■ Requisitos: Altere todos os itens, trocando "Viewport" por "Área visível" e mantendo todo o resto igual.

■ Seção de dados:
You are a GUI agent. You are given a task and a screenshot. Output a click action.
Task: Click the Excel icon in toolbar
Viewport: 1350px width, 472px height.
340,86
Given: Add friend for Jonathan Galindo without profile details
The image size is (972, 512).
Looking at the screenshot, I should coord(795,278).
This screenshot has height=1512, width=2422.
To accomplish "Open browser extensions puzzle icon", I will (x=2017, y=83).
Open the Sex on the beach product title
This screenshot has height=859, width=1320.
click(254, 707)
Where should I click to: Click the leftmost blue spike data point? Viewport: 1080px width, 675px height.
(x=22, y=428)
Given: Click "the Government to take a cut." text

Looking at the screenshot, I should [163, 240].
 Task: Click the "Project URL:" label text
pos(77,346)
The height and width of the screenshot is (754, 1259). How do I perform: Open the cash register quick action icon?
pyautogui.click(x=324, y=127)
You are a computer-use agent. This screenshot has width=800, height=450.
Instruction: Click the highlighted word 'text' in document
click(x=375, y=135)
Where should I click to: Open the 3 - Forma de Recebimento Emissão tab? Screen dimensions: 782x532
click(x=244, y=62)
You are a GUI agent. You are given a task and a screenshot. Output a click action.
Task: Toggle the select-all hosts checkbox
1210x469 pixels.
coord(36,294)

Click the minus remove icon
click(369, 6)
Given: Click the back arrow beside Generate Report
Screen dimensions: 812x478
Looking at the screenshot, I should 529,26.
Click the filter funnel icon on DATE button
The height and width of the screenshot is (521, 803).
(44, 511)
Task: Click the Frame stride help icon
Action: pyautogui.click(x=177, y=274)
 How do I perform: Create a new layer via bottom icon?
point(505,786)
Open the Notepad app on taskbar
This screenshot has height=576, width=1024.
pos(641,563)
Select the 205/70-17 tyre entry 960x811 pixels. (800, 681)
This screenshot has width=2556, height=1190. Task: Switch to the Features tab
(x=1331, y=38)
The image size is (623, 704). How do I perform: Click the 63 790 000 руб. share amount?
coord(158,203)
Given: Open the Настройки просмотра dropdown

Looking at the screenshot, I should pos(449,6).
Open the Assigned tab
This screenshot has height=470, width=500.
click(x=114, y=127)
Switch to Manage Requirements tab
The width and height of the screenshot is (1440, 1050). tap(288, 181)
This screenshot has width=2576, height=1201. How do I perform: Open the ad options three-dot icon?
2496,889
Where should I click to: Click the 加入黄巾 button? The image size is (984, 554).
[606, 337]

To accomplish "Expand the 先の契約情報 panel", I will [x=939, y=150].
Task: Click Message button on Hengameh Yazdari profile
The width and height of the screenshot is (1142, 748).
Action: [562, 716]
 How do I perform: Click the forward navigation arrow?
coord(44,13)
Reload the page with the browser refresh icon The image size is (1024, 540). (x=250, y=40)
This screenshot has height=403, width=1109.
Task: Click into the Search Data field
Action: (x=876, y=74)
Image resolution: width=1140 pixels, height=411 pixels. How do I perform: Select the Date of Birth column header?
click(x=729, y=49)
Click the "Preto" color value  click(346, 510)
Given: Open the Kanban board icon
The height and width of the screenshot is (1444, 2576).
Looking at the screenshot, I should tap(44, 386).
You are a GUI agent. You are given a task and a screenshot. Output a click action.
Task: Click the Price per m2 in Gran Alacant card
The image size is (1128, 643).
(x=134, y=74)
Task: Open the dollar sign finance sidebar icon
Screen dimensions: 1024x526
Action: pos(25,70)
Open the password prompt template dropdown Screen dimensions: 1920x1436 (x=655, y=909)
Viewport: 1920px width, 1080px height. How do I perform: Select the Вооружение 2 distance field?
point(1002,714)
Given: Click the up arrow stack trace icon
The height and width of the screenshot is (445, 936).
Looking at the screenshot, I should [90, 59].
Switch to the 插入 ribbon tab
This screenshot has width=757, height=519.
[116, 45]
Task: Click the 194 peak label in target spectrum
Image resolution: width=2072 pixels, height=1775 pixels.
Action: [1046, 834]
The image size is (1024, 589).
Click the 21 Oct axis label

■ A solução:
You are a GUI agent. You are given a task and a screenshot. Output a click action.
Task: Click the Excel icon in toolbar
Área visível: 1350px width, 472px height.
340,86
Given: Add friend for Jonathan Galindo without profile details
The image size is (972, 512).
Looking at the screenshot, I should coord(795,278).
This screenshot has height=1512, width=2422.
To accomplish "Open browser extensions puzzle icon", I will (x=2017, y=83).
Open the Sex on the beach product title
This screenshot has height=859, width=1320.
click(254, 707)
Where should I click to: Click the leftmost blue spike data point? Área visível: 1080px width, 675px height.
(x=22, y=428)
Given: Click "the Government to take a cut." text

Looking at the screenshot, I should [163, 240].
 Task: Click the "Project URL:" label text
pos(77,346)
The height and width of the screenshot is (754, 1259). How do I perform: Open the cash register quick action icon?
pyautogui.click(x=324, y=127)
You are a computer-use agent. This screenshot has width=800, height=450.
Instruction: Click the highlighted word 'text' in document
click(x=375, y=135)
Where should I click to: Open the 3 - Forma de Recebimento Emissão tab? Screen dimensions: 782x532
click(x=244, y=62)
You are a GUI agent. You are given a task and a screenshot. Output a click action.
Task: Toggle the select-all hosts checkbox
1210x469 pixels.
coord(36,294)

Click the minus remove icon
click(369, 6)
Given: Click the back arrow beside Generate Report
Screen dimensions: 812x478
Looking at the screenshot, I should 529,26.
Click the filter funnel icon on DATE button
The height and width of the screenshot is (521, 803).
(44, 511)
Task: Click the Frame stride help icon
Action: pyautogui.click(x=177, y=274)
 How do I perform: Create a new layer via bottom icon?
point(505,786)
Open the Notepad app on taskbar
This screenshot has height=576, width=1024.
pos(641,563)
Select the 205/70-17 tyre entry 960x811 pixels. (800, 681)
This screenshot has width=2556, height=1190. Task: Switch to the Features tab
(x=1331, y=38)
The image size is (623, 704). How do I perform: Click the 63 790 000 руб. share amount?
coord(158,203)
Given: Open the Настройки просмотра dropdown

Looking at the screenshot, I should pos(449,6).
Open the Assigned tab
This screenshot has height=470, width=500.
click(x=114, y=127)
Switch to Manage Requirements tab
The width and height of the screenshot is (1440, 1050). tap(288, 181)
This screenshot has width=2576, height=1201. How do I perform: Open the ad options three-dot icon?
2496,889
Where should I click to: Click the 加入黄巾 button? The image size is (984, 554).
[606, 337]

To accomplish "Expand the 先の契約情報 panel", I will [x=939, y=150].
Task: Click Message button on Hengameh Yazdari profile
The width and height of the screenshot is (1142, 748).
Action: [562, 716]
 How do I perform: Click the forward navigation arrow?
coord(44,13)
Reload the page with the browser refresh icon The image size is (1024, 540). (x=250, y=40)
This screenshot has height=403, width=1109.
Task: Click into the Search Data field
Action: (x=876, y=74)
Image resolution: width=1140 pixels, height=411 pixels. How do I perform: Select the Date of Birth column header?
click(x=729, y=49)
Click the "Preto" color value  click(346, 510)
Given: Open the Kanban board icon
The height and width of the screenshot is (1444, 2576).
Looking at the screenshot, I should tap(44, 386).
You are a GUI agent. You are given a task and a screenshot. Output a click action.
Task: Click the Price per m2 in Gran Alacant card
The image size is (1128, 643).
(x=134, y=74)
Task: Open the dollar sign finance sidebar icon
Screen dimensions: 1024x526
Action: pos(25,70)
Open the password prompt template dropdown Screen dimensions: 1920x1436 (x=655, y=909)
Área visível: 1920px width, 1080px height. How do I perform: Select the Вооружение 2 distance field?
point(1002,714)
Given: Click the up arrow stack trace icon
The height and width of the screenshot is (445, 936).
Looking at the screenshot, I should [90, 59].
Switch to the 插入 ribbon tab
This screenshot has width=757, height=519.
[116, 45]
Task: Click the 194 peak label in target spectrum
Image resolution: width=2072 pixels, height=1775 pixels.
Action: [1046, 834]
The image size is (1024, 589).
Click the 21 Oct axis label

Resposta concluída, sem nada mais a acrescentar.